## Task
Search the data for the word "using" and copy every line where it occurs.

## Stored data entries
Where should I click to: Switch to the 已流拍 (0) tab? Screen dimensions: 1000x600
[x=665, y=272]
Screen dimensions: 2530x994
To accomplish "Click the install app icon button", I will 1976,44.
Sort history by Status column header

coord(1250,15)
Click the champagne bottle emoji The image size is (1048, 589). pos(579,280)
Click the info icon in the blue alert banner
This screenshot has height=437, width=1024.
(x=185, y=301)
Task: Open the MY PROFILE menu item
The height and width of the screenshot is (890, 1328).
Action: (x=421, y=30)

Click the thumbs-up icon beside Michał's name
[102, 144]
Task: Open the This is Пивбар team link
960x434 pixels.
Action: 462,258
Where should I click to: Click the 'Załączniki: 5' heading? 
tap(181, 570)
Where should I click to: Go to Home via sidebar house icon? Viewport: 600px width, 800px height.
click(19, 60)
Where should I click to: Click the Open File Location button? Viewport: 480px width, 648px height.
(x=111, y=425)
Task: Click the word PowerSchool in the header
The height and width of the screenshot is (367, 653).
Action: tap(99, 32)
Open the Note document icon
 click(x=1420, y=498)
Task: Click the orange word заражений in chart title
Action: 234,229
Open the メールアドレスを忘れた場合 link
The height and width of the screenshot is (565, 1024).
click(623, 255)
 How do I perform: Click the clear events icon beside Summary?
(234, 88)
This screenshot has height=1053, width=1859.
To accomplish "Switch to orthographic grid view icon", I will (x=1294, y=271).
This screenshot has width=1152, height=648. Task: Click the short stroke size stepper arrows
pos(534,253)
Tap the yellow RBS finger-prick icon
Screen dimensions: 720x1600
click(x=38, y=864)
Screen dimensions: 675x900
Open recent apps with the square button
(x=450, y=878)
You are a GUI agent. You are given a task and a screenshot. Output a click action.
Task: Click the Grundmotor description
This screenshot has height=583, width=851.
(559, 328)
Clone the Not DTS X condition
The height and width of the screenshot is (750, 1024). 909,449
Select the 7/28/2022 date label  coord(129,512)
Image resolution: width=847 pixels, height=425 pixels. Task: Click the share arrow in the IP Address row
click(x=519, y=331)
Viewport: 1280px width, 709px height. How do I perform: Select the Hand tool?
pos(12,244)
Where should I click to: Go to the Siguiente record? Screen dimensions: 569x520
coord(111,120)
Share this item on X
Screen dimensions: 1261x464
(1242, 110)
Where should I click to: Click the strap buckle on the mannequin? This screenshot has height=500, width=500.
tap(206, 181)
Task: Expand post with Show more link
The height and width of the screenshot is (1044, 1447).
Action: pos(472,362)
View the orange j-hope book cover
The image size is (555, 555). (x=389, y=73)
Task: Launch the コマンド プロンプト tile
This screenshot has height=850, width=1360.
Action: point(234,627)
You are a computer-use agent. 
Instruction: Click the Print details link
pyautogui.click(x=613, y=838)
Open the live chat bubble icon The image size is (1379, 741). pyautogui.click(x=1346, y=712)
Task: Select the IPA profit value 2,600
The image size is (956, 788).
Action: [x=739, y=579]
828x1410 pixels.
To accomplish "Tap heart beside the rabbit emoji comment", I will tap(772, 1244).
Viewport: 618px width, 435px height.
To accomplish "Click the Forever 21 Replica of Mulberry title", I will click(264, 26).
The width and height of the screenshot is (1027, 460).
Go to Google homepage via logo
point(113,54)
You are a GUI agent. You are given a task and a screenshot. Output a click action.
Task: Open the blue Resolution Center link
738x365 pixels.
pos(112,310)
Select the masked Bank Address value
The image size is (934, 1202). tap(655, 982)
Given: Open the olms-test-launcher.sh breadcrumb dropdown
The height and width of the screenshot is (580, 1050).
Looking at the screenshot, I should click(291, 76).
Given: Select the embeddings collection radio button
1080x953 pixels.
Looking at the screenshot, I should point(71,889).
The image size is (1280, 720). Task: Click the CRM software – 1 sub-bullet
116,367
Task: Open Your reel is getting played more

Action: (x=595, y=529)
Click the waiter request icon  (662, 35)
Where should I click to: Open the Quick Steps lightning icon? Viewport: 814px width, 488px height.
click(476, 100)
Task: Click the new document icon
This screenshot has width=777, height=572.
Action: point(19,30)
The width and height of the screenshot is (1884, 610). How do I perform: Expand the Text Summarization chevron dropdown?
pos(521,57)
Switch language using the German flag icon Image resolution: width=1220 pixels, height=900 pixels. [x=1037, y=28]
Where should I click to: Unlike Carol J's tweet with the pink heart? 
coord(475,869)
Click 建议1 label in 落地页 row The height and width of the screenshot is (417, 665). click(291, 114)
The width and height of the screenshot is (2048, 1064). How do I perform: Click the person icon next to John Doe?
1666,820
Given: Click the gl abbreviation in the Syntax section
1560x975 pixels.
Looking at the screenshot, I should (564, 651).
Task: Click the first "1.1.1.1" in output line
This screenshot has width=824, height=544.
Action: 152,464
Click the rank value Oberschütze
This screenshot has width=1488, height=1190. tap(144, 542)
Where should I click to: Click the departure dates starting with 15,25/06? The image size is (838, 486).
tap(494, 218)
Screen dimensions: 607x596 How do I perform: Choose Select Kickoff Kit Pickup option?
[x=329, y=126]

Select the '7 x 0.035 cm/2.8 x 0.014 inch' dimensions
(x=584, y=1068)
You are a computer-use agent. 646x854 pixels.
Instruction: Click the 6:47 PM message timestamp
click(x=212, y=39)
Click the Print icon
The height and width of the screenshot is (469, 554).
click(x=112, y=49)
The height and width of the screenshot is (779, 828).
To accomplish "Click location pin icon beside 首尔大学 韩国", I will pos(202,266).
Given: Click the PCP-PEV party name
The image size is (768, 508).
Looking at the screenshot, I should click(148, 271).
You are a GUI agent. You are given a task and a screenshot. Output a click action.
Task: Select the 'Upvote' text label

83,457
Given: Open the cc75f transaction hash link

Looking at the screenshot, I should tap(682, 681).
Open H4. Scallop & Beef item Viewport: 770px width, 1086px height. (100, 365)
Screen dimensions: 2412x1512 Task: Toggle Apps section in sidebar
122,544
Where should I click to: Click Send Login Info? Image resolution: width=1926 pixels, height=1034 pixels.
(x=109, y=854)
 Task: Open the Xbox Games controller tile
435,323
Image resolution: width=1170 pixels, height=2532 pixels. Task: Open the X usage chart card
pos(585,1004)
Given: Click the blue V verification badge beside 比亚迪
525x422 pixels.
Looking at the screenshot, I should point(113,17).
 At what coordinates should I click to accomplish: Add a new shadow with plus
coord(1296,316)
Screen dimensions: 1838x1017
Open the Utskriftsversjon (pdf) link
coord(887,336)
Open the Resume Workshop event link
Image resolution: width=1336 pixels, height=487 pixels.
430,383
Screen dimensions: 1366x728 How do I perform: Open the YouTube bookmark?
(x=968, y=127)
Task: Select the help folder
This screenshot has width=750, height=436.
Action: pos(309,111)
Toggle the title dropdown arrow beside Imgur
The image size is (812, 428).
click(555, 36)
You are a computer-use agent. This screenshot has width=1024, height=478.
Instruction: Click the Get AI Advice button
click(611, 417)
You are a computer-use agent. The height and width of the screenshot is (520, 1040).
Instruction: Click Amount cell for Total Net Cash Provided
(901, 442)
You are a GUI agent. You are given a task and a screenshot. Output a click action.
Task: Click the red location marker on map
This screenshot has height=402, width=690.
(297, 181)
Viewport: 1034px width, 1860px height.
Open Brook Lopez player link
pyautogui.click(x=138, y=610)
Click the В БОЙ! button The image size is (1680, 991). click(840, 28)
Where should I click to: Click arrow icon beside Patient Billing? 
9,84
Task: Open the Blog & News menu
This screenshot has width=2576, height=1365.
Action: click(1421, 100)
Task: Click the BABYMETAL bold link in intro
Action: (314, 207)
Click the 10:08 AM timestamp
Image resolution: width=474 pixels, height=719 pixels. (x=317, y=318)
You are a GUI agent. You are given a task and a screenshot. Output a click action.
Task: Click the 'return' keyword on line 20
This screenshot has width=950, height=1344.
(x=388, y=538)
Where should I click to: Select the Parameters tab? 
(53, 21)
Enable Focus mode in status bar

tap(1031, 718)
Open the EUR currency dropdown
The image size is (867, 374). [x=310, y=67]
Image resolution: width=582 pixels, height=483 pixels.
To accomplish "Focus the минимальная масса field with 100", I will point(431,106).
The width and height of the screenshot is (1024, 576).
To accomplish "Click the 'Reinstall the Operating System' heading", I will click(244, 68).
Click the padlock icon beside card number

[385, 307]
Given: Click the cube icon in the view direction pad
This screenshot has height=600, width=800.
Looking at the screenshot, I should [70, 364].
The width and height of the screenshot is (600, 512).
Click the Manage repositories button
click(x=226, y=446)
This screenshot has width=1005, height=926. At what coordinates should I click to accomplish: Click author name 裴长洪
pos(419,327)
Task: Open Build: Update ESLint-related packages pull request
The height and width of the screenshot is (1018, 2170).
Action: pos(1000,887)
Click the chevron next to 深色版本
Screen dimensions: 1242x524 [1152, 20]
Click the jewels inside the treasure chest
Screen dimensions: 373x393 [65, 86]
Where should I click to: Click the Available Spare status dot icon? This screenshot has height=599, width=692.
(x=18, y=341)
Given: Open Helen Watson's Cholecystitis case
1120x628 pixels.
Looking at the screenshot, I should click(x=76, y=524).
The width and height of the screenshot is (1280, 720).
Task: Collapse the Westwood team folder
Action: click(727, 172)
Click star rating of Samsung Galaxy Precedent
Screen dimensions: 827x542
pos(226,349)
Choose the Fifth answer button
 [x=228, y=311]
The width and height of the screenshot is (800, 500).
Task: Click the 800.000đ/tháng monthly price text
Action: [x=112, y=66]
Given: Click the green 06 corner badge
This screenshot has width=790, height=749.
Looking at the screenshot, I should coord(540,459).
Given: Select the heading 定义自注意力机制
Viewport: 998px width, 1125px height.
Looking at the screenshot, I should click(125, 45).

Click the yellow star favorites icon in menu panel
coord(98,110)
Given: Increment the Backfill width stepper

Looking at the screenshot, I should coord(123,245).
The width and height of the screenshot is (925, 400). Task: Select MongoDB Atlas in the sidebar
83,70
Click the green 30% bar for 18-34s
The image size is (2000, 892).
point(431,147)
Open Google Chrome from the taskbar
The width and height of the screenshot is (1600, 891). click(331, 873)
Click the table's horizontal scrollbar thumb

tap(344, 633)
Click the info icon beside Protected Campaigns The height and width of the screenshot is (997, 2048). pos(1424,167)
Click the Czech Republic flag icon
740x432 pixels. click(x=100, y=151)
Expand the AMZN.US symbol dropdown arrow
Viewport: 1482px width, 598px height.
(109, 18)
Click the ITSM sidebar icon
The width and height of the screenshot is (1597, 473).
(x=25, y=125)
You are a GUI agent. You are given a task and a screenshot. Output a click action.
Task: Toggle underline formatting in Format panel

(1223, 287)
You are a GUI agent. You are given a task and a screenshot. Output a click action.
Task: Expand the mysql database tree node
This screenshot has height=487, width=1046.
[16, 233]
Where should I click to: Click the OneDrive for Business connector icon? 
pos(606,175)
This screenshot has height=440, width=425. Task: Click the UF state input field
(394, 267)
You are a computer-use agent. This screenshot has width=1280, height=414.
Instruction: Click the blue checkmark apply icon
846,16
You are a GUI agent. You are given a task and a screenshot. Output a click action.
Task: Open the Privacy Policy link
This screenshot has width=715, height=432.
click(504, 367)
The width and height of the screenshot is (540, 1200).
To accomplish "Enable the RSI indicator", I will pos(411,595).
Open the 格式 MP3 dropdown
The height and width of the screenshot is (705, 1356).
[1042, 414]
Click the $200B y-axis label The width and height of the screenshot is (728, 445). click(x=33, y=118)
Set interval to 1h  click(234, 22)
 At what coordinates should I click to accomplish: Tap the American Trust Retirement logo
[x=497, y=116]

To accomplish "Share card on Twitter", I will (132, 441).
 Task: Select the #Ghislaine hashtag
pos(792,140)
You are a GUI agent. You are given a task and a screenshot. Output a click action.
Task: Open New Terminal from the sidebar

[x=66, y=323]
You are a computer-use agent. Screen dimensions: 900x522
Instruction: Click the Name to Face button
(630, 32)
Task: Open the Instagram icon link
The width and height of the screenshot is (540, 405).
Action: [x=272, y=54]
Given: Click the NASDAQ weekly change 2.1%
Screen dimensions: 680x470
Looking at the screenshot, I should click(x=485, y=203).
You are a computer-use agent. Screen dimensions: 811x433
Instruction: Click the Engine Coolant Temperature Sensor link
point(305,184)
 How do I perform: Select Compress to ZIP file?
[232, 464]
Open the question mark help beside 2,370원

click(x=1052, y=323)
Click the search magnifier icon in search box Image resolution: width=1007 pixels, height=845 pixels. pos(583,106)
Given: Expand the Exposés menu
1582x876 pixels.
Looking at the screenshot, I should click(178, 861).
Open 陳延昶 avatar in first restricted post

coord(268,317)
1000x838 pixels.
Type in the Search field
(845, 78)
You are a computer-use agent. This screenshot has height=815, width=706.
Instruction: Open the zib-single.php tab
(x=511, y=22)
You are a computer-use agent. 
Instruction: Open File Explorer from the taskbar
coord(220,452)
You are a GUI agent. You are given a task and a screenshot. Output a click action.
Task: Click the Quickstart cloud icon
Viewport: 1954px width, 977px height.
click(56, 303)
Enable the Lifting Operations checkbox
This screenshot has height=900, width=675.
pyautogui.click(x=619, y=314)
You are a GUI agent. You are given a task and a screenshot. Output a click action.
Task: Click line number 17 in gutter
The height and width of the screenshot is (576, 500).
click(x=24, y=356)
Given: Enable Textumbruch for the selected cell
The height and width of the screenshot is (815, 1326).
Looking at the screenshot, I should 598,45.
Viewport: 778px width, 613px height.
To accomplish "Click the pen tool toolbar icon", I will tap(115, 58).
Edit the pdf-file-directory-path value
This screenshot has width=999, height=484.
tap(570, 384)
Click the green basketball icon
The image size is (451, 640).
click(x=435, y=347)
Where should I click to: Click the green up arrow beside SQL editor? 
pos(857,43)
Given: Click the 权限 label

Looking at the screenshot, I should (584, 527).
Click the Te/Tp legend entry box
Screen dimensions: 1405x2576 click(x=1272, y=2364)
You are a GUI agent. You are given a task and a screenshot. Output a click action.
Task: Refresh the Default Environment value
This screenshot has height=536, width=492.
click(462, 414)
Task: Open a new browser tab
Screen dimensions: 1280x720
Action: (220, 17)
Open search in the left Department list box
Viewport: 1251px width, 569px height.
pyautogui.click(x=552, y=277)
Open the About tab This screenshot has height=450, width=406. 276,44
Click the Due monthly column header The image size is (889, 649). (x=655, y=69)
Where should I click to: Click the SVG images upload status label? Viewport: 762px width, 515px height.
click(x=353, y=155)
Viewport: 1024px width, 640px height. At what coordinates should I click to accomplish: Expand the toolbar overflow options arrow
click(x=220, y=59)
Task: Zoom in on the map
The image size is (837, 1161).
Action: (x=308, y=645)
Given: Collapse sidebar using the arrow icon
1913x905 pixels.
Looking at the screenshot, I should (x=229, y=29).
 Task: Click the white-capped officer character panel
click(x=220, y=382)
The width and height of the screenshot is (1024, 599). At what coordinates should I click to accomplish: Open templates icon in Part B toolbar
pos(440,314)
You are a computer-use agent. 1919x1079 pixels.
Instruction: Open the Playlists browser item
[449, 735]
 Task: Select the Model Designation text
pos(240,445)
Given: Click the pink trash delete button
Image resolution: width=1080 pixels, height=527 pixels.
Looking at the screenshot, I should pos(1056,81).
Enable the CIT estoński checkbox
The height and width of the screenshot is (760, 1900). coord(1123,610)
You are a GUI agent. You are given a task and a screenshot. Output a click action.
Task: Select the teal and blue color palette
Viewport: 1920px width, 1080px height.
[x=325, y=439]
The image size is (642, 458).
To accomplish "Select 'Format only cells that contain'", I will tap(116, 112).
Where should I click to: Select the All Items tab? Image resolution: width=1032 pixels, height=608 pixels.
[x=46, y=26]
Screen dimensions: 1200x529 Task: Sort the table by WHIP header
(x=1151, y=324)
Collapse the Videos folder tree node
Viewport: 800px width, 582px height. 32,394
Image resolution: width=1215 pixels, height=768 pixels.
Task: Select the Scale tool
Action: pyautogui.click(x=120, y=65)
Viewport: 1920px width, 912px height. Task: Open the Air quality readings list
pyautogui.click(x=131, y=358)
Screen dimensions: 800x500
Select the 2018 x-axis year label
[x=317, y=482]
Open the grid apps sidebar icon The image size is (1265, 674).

## Answer to the problem
Switch language using the German flag icon Image resolution: width=1220 pixels, height=900 pixels. [x=1037, y=28]
Given: Collapse sidebar using the arrow icon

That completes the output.